Una volta fatto, incolla tutto dentro uno strumento AI e chiedi:
“Analizza queste attività e indicami quali hanno l’impatto maggiore se completate oggi”
Questo ti dà una prima selezione basata su impatto, non su percezione.
Separare ciò che conta da ciò che è solo urgente
Spesso confondi urgenza e importanza. Alcune attività sembrano urgenti solo perché sono più visibili, ma non portano risultati reali.
Puoi fare un secondo passaggio:
“Tra queste attività, quali contribuiscono davvero ai miei obiettivi e quali sono solo operative?”
Questo ti aiuta a vedere le cose con più lucidità e a non farti guidare solo dalla pressione del momento.
Se ti capita spesso di accumulare troppe cose, può esserti utile anche questo metodo per eliminare il superfluo.
Scegliere il primo passo concreto
Ora hai una selezione più chiara. Ma non devi ancora pianificare tutto. Devi solo decidere da dove iniziare.

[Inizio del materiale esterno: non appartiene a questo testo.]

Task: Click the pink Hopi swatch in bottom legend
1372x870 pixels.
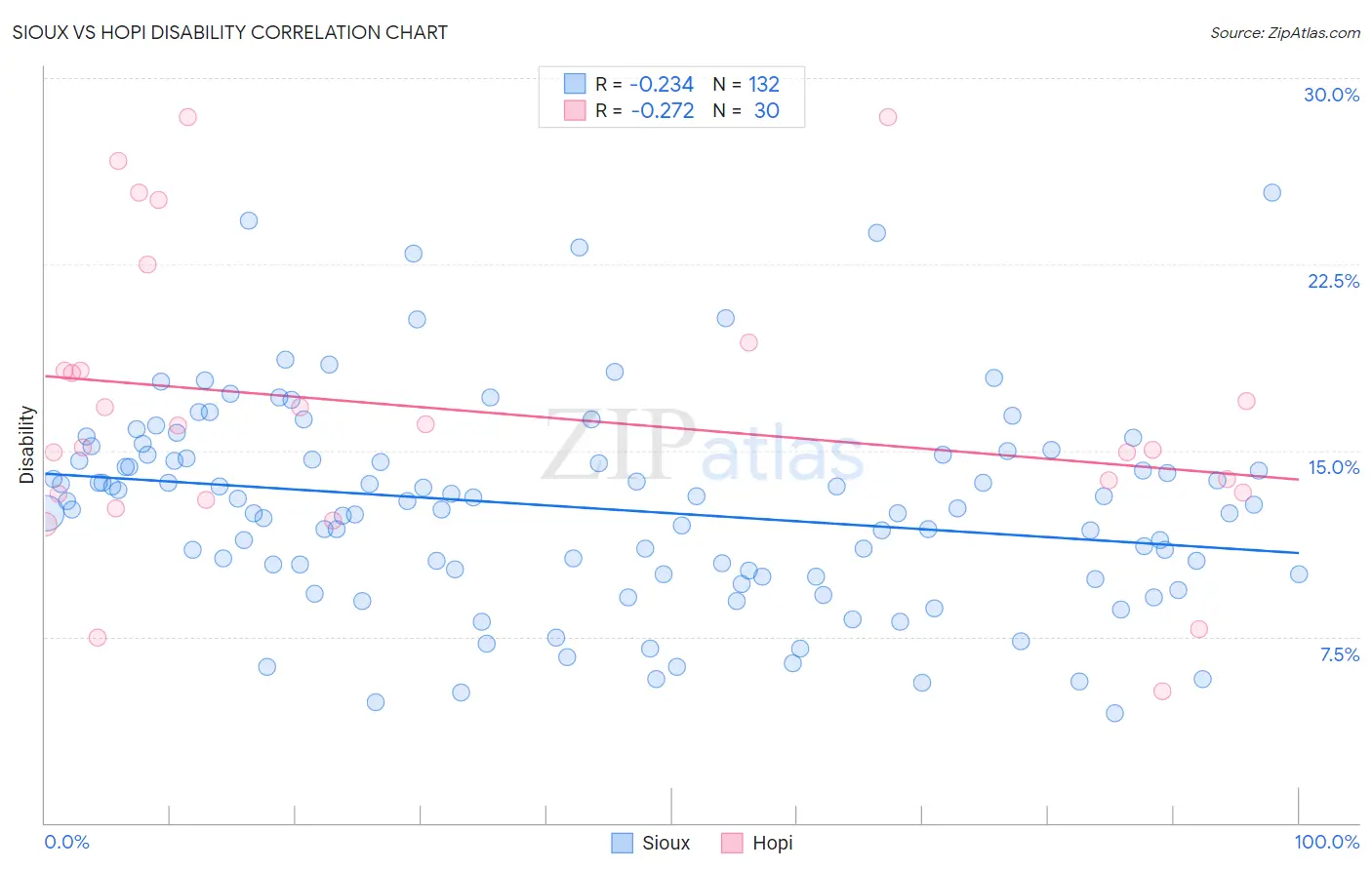Action: [733, 843]
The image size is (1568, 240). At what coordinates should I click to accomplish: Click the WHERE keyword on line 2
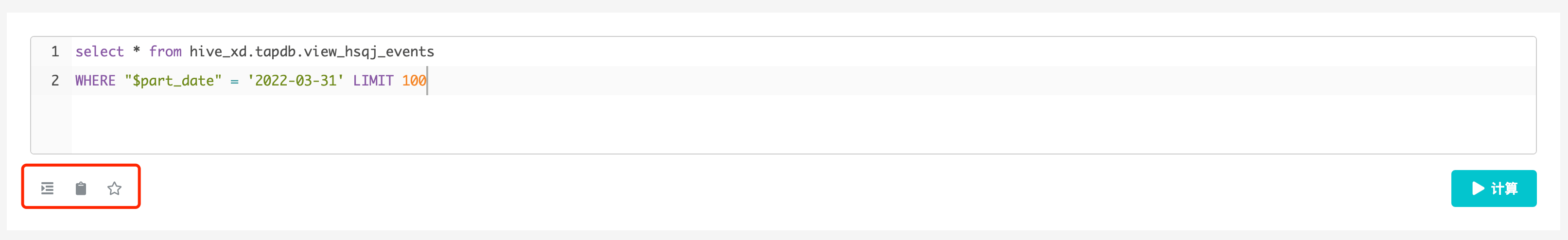click(95, 81)
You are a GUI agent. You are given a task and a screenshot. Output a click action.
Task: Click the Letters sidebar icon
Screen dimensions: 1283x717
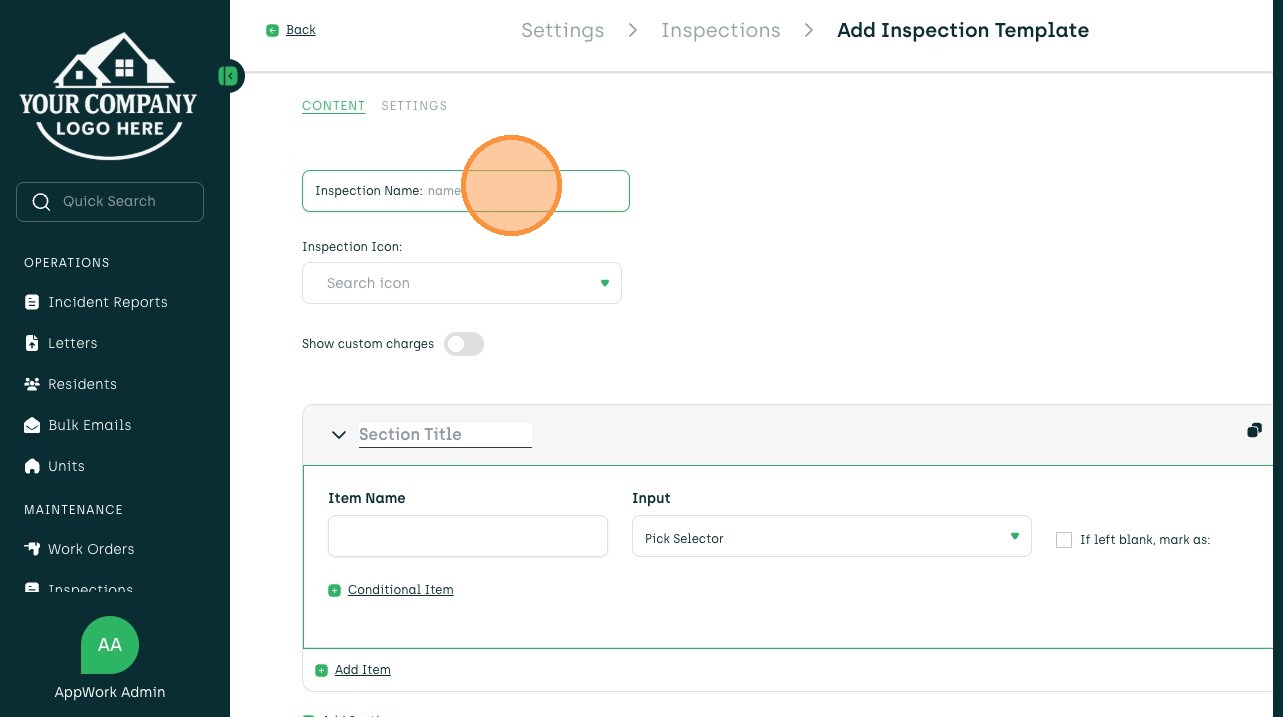(32, 343)
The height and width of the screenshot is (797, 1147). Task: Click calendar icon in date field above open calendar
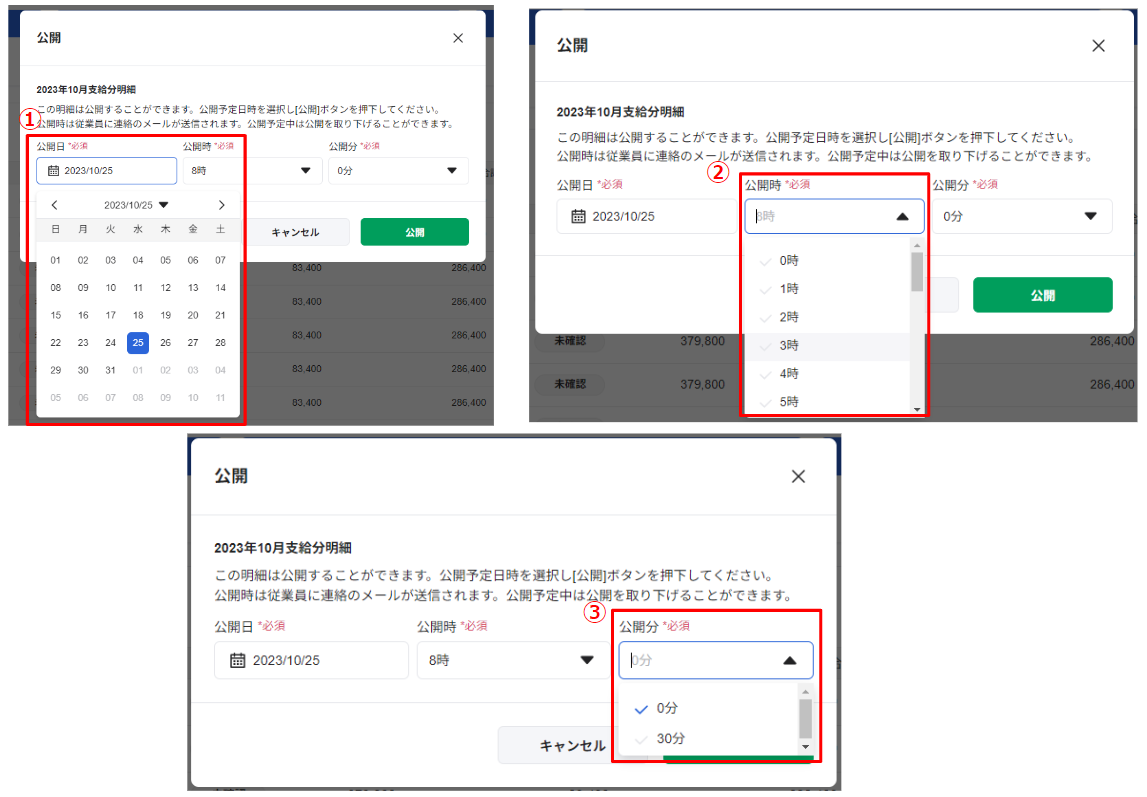coord(53,171)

“Qual è la prima attività che posso completare in meno di 30 minuti con il miglior risultato possibile?”
Questa domanda riduce il campo e ti porta direttamente all’azione.
Costruire un blocco di lavoro semplice
Una volta scelta la prima attività, puoi creare un piccolo blocco operativo:
“Organizza queste 3 attività principali in un blocco di lavoro da 2 ore”
Non serve organizzare tutta la giornata. Basta sapere cosa fare subito dopo.
Questo approccio si collega bene anche a metodi semplici per pianificare il lavoro, dove il punto è partire bene, non pianificare tutto.
Quando usare questo workflow
È particolarmente utile quando:
– hai molte attività aperte
– ti senti bloccato
– continui a cambiare task senza concludere
Anche usarlo una volta al giorno può cambiare il ritmo del lavoro. Perché non perdi più tempo a decidere continuamente cosa fare.
Con il tempo, inizierai a lavorare in modo diverso. Non perché fai di più, ma perché inizi dalle cose giuste.